The spokesperson for the volunteer group spoke that among the points they highlighted in their talk were the importance of animals in individuals’ lives and in the community, why there were straying animals and what could be done to help them, and how the students could participate in SFL’s activities to promote the awareness of animal welfare in Labuan.
“In our talk or programme today, the students learned about studies that show how pet-owning families can enjoy better medical and psychological health, and in turn how the pet owners should provide the best care for their furry friends.
“One of our volunteers gives examples of how animals enrich our lives and helpings us in many ways – such as seeing-eye and search-and-rescue dogs – and discussed the positive values that children experience when they care for an animal.
“Another volunteer presented information about the importance of spaying and neutering animals, not only to reduce the number of unwanted animals but to improve the health of our own pets.
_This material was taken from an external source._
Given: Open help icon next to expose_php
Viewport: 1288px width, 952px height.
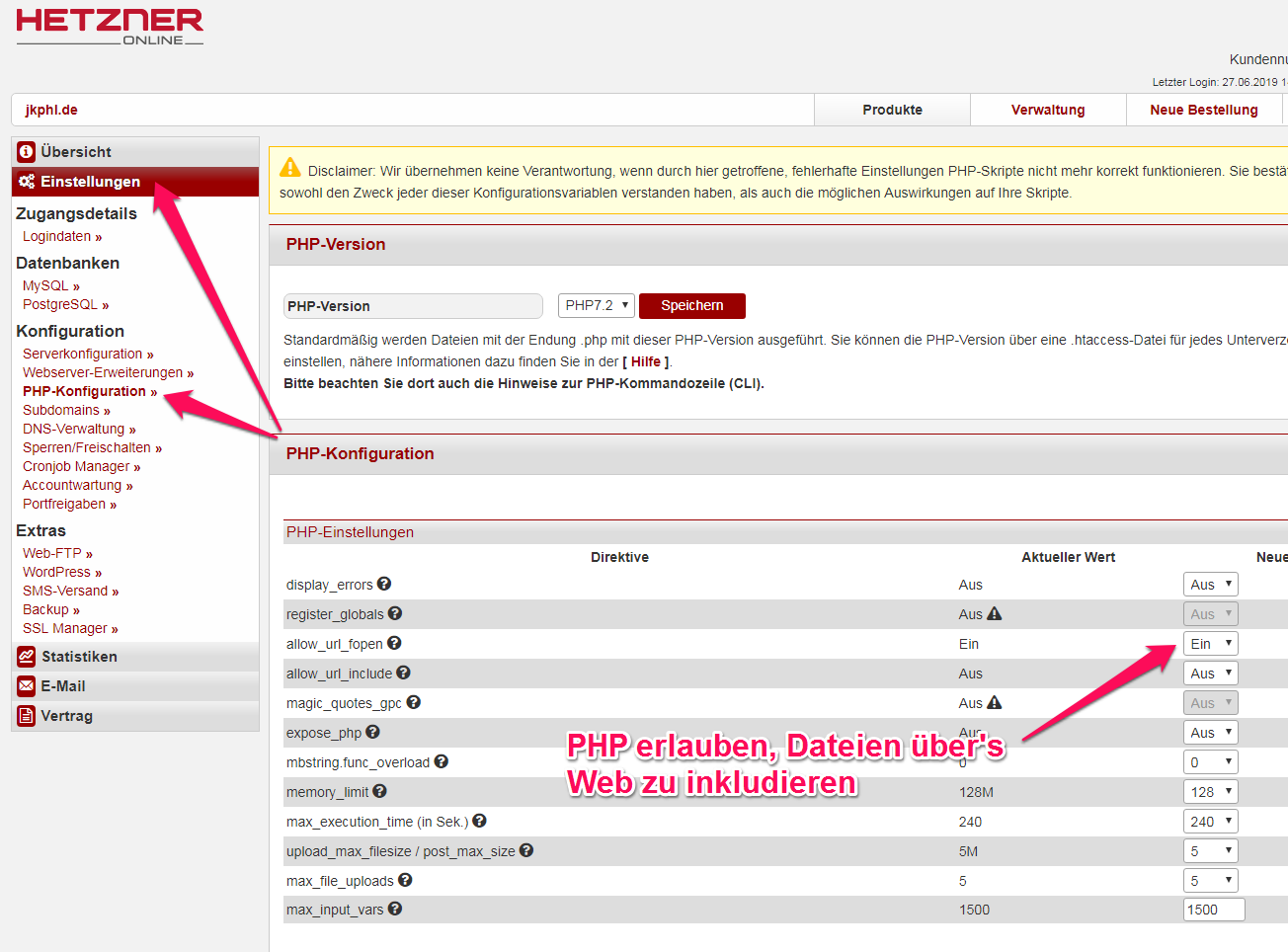Looking at the screenshot, I should pyautogui.click(x=372, y=732).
The talk also covered the need to vaccinate animals to protect them from deadly diseases, and to keep them safe from intestinal worms and blood parasites,” said the spokesperson, adding that the SFL volunteers demonstrated in how to treat animals with skin problems or eye infections, bringing back their soft fur and saving their sight.
Meanwhile, two special presenters had arrived in Labuan from South Africa only ten hours before the talk – Beau Rodgers who shared amazing stories about the important, even heroic role of the dogs on his farm, while his father Anthony Rodgers told the students about the satisfaction of being a foster family for SFL and, in particular, the story of Brownie, the canine “star” of the show.
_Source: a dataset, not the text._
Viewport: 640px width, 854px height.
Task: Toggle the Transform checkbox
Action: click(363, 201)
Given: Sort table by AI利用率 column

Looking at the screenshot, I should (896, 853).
The presentation closed with an exchange of ideas for activities that LIS students can do in their homes, at school, and in the community to promote animal welfare and help Labuan’s homeless animals.
The LIS students were able to meet several rescued kittens and puppies who need homes. Interestingly, during question time, half of the students raised their hands to proclaim that they want to become veterinarians!
Stray Free Labuan is a registered, non-profit, all-volunteer society. SFL relies entirely on donations from the public. During its first annual year of operations ending 30 June 2017, Stray Free Labuan had rescued or fostered 59 animals, found homes for 18 animals, and spayed or neutered 10 strays.
Stray Free Labuan invites all animal-lovers to become volunteers or foster carers, and to join our mission as formal members of the society. The public can learn more about SFL’s programs and goals at the Stray Free Labuan Facebook page.
There is much work to do, and much joy and satisfaction to be gained, said the spokesperson.